Por fin, irrumpió Madonna como reina en su palacio, sentada de forma muy sensual en un trono con una "M". Comenzó cantando el tema Candy shop de su último trabajo, al que siguieron Beat goes on -en el que se ha acercado al público en un flamante Rolls Royce blanco- y Human nature.

En las primeras canciones, la voz de Madonna no sobresalió de la de los coros y los sonidos electrónicos impidieron disfrutar de la voz de la diva del pop. Todo cambió cuando entonó el éxito de los ochenta Vogue, que continuó su actuación -después de una escena de boxeo coreografiado bajo la música de Die another day-, con Into the Groove- en el que dió una lección de saltar a la comba-, y un Holiday que enloqueció a los miles de fans que se agolpaban en torno al inmenso escenario.
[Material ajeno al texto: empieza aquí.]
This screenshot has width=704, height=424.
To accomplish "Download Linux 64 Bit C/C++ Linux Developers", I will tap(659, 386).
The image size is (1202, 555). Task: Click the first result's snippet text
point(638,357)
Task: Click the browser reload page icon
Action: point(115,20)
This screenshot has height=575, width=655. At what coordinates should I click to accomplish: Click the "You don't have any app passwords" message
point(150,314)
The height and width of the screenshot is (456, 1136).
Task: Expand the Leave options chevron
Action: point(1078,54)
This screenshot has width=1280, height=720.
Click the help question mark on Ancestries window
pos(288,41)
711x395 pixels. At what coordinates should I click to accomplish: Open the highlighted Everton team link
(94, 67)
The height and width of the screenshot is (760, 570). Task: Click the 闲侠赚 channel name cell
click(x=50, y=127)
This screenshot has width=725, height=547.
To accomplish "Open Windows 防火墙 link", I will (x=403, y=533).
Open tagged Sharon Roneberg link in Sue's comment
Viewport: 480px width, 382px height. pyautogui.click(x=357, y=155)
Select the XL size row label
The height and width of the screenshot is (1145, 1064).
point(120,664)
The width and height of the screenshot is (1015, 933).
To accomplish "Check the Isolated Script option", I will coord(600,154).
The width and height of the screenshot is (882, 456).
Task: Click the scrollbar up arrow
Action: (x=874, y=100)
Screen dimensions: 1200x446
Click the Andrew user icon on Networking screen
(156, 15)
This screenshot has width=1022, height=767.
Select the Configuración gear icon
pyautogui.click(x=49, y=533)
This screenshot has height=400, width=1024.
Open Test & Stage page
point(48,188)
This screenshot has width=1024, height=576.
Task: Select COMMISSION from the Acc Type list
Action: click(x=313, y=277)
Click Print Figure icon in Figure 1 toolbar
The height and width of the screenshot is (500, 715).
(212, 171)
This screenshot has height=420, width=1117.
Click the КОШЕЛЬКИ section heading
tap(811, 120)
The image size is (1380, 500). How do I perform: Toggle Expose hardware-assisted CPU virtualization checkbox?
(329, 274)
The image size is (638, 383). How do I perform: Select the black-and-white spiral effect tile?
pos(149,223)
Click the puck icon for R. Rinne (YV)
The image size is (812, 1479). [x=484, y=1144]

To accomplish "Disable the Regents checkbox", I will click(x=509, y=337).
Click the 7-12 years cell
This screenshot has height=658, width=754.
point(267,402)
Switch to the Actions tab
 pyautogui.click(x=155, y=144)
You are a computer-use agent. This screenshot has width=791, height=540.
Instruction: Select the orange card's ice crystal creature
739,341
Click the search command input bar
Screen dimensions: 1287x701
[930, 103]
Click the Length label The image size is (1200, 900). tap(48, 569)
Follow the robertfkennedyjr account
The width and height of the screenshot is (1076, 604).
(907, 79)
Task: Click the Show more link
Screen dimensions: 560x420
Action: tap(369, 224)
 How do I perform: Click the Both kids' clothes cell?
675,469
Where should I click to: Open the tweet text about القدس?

Homenaje a Michael Jackson
Madonna dedicó unas palabras a Michael Jackson, fallecido hace dos semanas, al que calificó como uno de los mejores artistas que "el mundo ha conocido". Este homenaje formó también parte del espectáculo ya que uno de los bailarines imitó el conocido 'moonwalk' del artista, y Madonna quiso portar el tan emblemático guante blanco en algunos de sus temas.

Madonna también dedicó el tema She's not me a todas las mujeres asistentes y, con unas gafas de sol con forma de corazón, destrozó los estereotipos de la buena feminidad en los que la cantante se convirtió en sus pasados vídeos, como una novia a punto de casarse. Con este atuendo, la reina del pop cantó Music con elementos de Put your hands up for Detroit y de Last night a dj saved my life.

La habitual irreverencia de las alusiones religiosas y sexuales de Madonna se dejó ver a partir de Spanish lesson, en la que mezcló a monjes con un torero y con su baile seductor, y a las que siguieron la nostálgica Miles away y La isla bonita, con el trío rumano Kolpakov. Madonna reservó para el final temas como 4 minutes, Ray of light, pinceladas de Hung Up y el provocativo Give it 2 me, con los que hizo enloquecer a sus fans. El concierto terminó dos horas después de que la artista arrancara su actuación sentada en su trono de reina del pop. La música de Michael Jackson volvió a cobrar protagonismo al término del concierto ya que los asistentes se marcharon al ritmo de Don't stop 'till you get enough.